#### [What you should do]
Rewrite the stretch from the line containing "Switch to the atom research tab" through the line containing "pyautogui.click(x=739, y=37)", replacing "research" with "chemistry" and leaving everything else unchanged. Omit the pictures from your answer.

#### [Task material]
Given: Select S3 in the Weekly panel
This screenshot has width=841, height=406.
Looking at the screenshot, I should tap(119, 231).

...

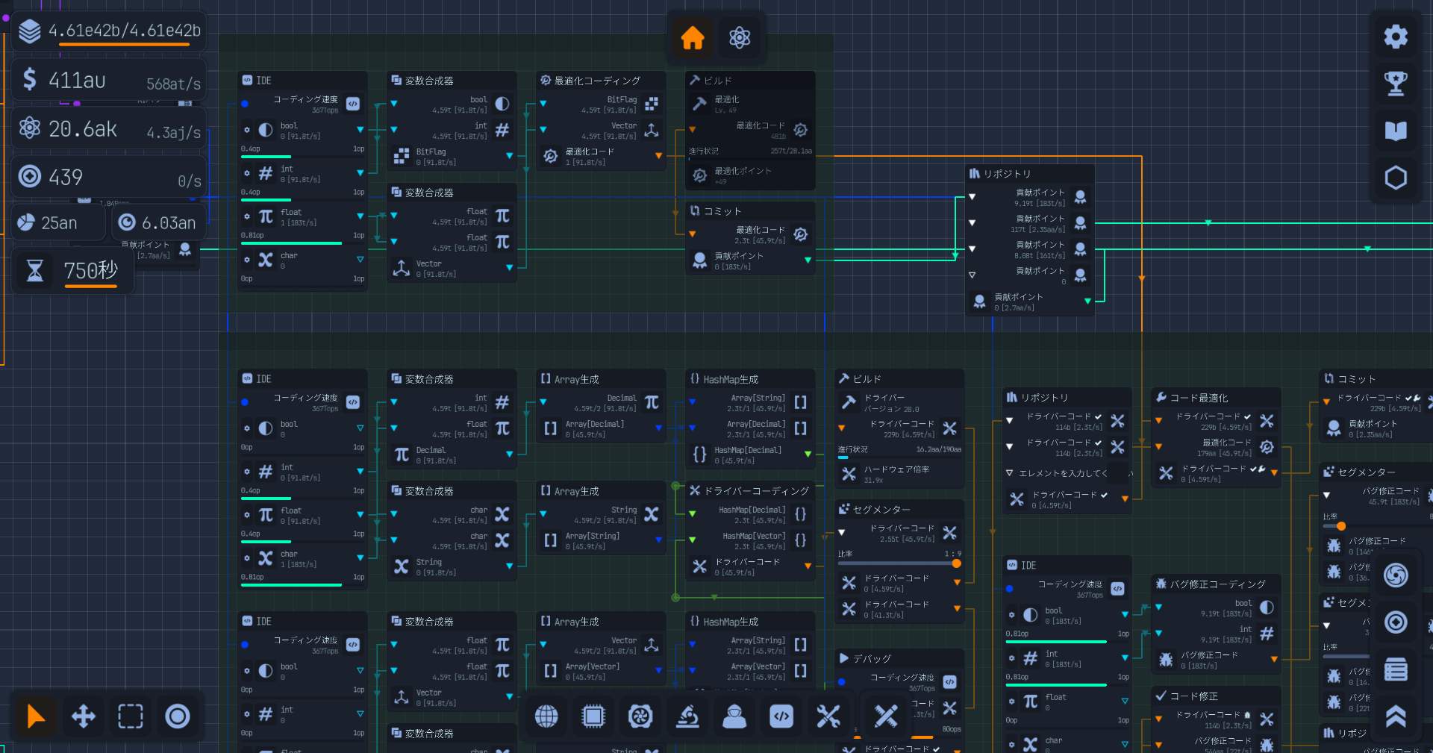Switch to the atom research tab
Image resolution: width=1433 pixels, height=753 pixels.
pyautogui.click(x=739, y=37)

==

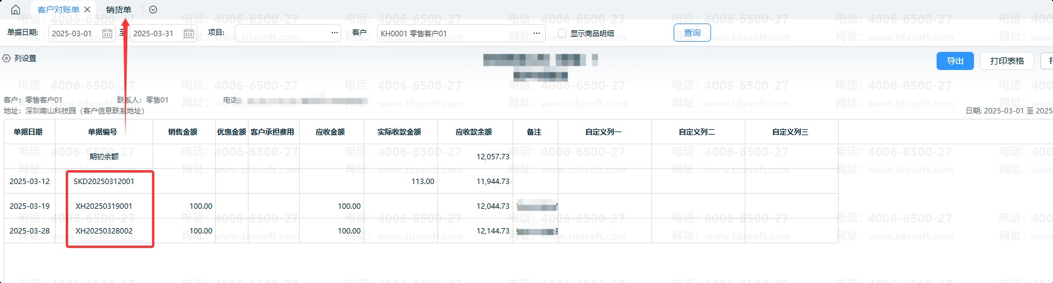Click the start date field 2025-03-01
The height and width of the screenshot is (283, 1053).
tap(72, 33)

#### [Response]
Switch to the atom chemistry tab
Image resolution: width=1433 pixels, height=753 pixels.
pyautogui.click(x=739, y=37)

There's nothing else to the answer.